The body as a reference, as a starting point, as a medium par excellence: In his performance-related photography, Ulay studies physical transformations and moments of transition.

Here identity is inextricably linked to the body, the surface, the skin, and is nevertheless always formulated as a question. When and why is a body perceived as male or female? What lies between these two distinctions? Where does the “I” stop? Where does the other begin? Instead of placing himself as an object in the image, using his polaroid camera Ulay captures transformations step by step.

There doesn’t have to be a goal

Processes of movement are documented as a “Soliloquy”, as in the series of that name. Sometimes Ulay’s naked body is wrapped in white sheets, sometimes a hand lies on the crinkled material, and sometimes only the angular legs can be seen or the bed remains entirely empty. The discovery of the “I” remains a search – in full knowledge that there doesn’t have to be a goal.

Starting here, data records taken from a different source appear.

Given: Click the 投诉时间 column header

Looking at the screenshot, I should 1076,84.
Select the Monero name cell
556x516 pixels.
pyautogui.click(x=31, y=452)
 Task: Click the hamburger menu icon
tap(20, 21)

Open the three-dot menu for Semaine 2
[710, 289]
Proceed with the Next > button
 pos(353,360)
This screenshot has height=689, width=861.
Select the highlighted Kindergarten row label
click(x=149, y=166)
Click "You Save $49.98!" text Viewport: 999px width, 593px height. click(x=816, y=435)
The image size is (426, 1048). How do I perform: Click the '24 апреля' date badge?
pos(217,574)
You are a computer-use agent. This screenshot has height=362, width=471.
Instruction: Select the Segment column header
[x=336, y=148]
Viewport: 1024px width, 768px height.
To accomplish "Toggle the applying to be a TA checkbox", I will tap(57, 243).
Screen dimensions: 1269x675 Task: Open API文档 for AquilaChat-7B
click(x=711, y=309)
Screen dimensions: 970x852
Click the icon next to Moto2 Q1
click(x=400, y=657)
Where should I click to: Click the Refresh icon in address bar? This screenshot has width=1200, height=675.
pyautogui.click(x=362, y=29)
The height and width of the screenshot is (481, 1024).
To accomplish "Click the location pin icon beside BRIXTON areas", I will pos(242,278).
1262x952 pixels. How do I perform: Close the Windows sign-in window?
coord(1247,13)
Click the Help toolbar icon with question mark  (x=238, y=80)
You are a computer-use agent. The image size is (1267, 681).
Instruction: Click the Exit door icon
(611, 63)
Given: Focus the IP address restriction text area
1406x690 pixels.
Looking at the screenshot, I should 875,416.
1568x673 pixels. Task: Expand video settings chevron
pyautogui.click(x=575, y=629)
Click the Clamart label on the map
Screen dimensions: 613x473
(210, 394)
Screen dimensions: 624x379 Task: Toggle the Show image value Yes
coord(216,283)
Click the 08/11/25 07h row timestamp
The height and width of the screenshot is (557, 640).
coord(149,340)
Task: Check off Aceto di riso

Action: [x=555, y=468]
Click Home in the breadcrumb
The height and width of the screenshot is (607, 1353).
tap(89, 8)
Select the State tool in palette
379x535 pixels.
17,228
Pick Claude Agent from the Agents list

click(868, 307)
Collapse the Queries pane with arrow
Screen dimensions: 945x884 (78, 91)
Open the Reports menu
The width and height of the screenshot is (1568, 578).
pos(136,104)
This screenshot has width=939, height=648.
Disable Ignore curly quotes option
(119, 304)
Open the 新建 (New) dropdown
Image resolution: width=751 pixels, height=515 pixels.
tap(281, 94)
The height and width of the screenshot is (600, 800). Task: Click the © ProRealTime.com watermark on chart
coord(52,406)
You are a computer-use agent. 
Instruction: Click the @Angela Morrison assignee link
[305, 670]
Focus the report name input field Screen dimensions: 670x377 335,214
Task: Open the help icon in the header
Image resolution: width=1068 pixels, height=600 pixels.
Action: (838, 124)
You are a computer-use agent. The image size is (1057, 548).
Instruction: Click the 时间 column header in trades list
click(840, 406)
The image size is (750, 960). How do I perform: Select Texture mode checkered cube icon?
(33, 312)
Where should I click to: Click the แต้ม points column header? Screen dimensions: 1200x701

In the early 1970s, Ulay teamed up with the anarchic protest movement “Provo” in Amsterdam and took documentary photos of street battles. He photographed the homeless and the transsexuals. What interested him were people on the fringes of society: People who are excluded from bourgeois society and who challenge the stability of a supposedly closed system by embodying the marginal “other”, which is both appealing and threatening at the same time.

Reborn

Ulay also experimented with cross-dressing and for a short time took on a female persona. In an interview with Amelia Jones the artist said: “I made myself into a beautiful woman. It was fascinating, stimulating.” It was during this time that the series “Renais sense” developed. Je renais – I am reborn.

Thick, dark hair covers his neck and ear. Three-day stubble, a cigarette nestled in the corner of his mouth, Hawaiian shirt. The profile of a young man with a striking nose, sitting at the kitchen table. Yet from behind the short, dark hairs protrude strands of red hair, like a shadow, that reach down to the shoulder. The other side of the profile: A red-haired woman, red lipstick and powdered cheeks, a fox-fur over her shoulder, one hairy arm in the Hawaiian shirt. Then in the third picture we see the frontal view. Shirt and stole, mascara and five o’clock shadow.

Identity and masquerade

The photographs “S’he” from the “Renais sense” series show: He is she, she is he. The male identity is simultaneously inherent in the female identity and vice versa. At the same time, the transition from male to female is so stark, the clothing of each so clichéd that the gender identity itself becomes a masquerade here. The transformation takes place in a playful way and the crossover is never entirely perfect. “Male” or “female” are thus not fixed categories, but rather can, it appears, be performed.

An anagram denotes a paraphrase: The arrangement of existing elements generates new sense. In the “Anagrammatic Aphorisms” series that Ulay began in the 1970s and continued in the last few years with the “Anagrammatic Body” works, there is a paraphrasing of the body. It becomes fragmented, with body parts replaced by those of others, and comes back together as a collage.

The sailboat and the tanker

The Polaroid photos with their white borders are positioned next to one another with a great deal of thought, yet when perspectives shift and the ear hovers alongside the head or the artist himself suddenly has the legs of a girl, the overall image appears jarring, fragile, vexing. Thus Ulay reveals the ruptures in his own existence, because ultimately his works show the urgent search for his own identity. In the process it becomes clear that even that must be understood as flexible, as a place that permits experimentation, transformation and change. Or perhaps he himself put it best when he said “Identity is like a very small sailboat on the ocean, with an anchor the size of a tanker.”